Le programme du Nouveau Front Populaire, reprenant une vieille mesure de LFI, propose donc de faire passer le smic à 1600€. J’étudie ici quelques effets économiques à en attendre.
1. Une forte hausse du coût du travail
Le salaire minimum français est actuellement de 1400€ (1398,69 exactement) pour un temps plein, soit un coût total employeur de 1844€ (cf. simulateur de l’URSSAF). Passer de 1400 à 1600€ représente une hausse de ⁓15%, ce qui est déjà significatif : en 1981, le plan de relance de Mitterrand (qui échoua) avait augmenté le salaire minimum de 10%. Surtout, il est facile de montrer que pour une hausse du net de 15%, le coût du travail augmenterait bien plus.
D’abord, on imagine la mesure la plus favorable aux travailleurs et on suppose qu’il s’agit de 1600€ net après impôt. Actuellement, un salarié au smic ne paie pas d’impôt sur le revenu ; il en paierait à 1600€ mais si le salaire minimum était fixé à ce niveau, on peut imaginer qu’un gouvernement de gauche voudrait conserver l’idée que les smicards ne paient pas d’impôts sur le revenu. Or 1600€ net après impôt représente un coût total employeur de… 2428€. A noter que le raisonnement est quasiment identique en net avant impôt puisque dans ce cas le coût total employeur est de 2375€.

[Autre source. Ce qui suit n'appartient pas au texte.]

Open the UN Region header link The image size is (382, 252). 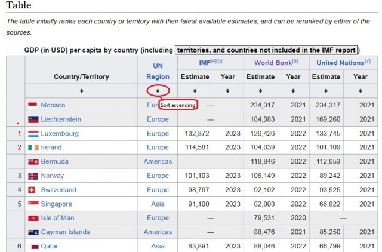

Le coût du travail au salaire minimum n’augmente donc pas de 15% (qui représente la hausse du seul net), mais plutôt de 31% en passant de 1844 à 2428€, soit environ +600€ par mois. L’effet est si considérable pour les entreprises que le gouvernement conserverait probablement les réductions de cotisations actuelles au niveau du nouveau smic, de façon à limiter l’impact sur le coût du travail. Mais alors, le manque à gagner serait très important pour la Sécurité sociale, car ces exonérations sont calculées en pourcentage du smic brut. Une hausse du smic entraine donc mécaniquement une hausse du coût des exonérations. De plus, on retomberait dans l’effet pervers de la “trappe à bas salaires” déjà bien connu et déploré aussi bien à gauche qu’à droite : dès qu’on commence à gagner un peu plus que le smic, le coût du travail explose pour l’employeur car les réductions de cotisations sociales diminuent, ce qui décourage toute augmentation.

… accentuée par les renégociations salariales
Plus de trois millions de Français gagnent entre 1400 et 1600€, c’est-à-dire entre le smic actuel et le nouveau smic proposé. Tous ces gens deviendraient smicards et seraient très probablement frustrés : s’ils sont actuellement mieux payés que le smic, même de peu, c’est qu’ils ont plus d’expérience et/ou de qualifications ; ils se retrouveraient au même niveau que des débutants et réclameraient très vite des hausses supplémentaires. A défaut de les obtenir, on peut imaginer qu’ils se désengageraient dans leur travail : pourquoi s’investir dans sa carrière si on est au final au même niveau de rémunération qu’un jeune sans qualifications fraichement débarqué ?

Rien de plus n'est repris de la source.